# What you need to do
As written and without pictures, set down the lines from the one that contains "The height and" through the end of the data.
[[ Provided information, beginning ]]
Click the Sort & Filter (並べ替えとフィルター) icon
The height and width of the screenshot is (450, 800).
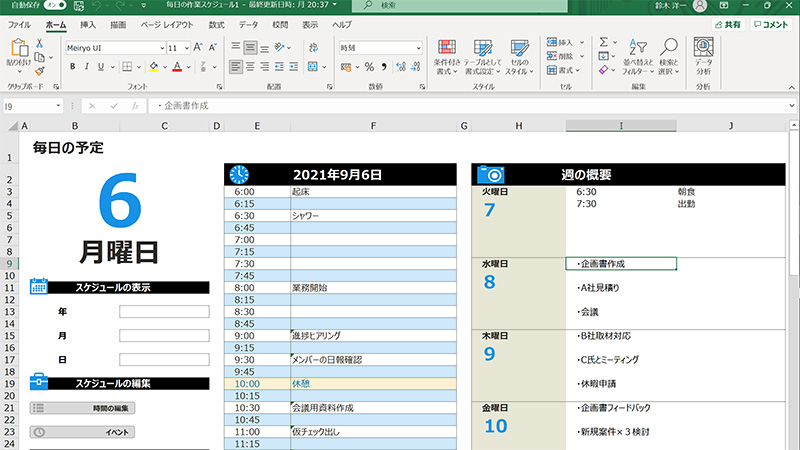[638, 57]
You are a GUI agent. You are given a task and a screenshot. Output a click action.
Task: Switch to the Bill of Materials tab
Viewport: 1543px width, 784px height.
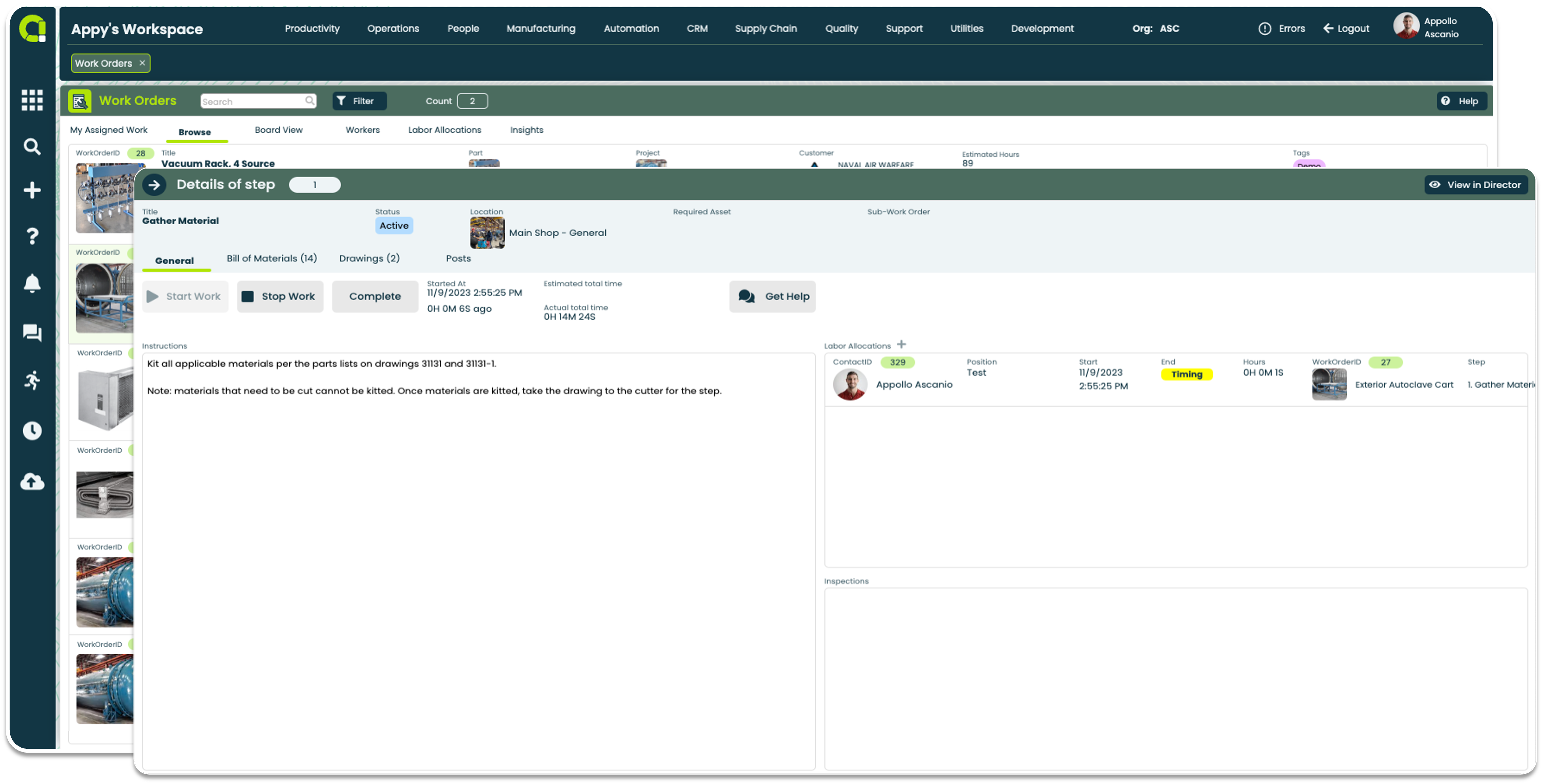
[[ Provided information, end ]]
# Task solution
The height and width of the screenshot is (450, 800).
[638, 57]
You are a GUI agent. You are given a task and a screenshot. Output a click action.
Task: Switch to the Bill of Materials tab
Viewport: 1543px width, 784px height.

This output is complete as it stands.